→ What you have to do
Line by line, reproduce the records exactly.

→ Provided records
****************************************

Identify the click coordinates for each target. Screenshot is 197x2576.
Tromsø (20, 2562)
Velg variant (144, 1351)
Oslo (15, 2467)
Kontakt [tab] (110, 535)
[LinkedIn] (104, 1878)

****************************************

→ Solution to the problem
Identify the click coordinates for each target. Screenshot is 197x2576.
Tromsø (20, 2562)
Velg variant (144, 1351)
Oslo (15, 2467)
Kontakt [tab] (110, 535)
[LinkedIn] (104, 1878)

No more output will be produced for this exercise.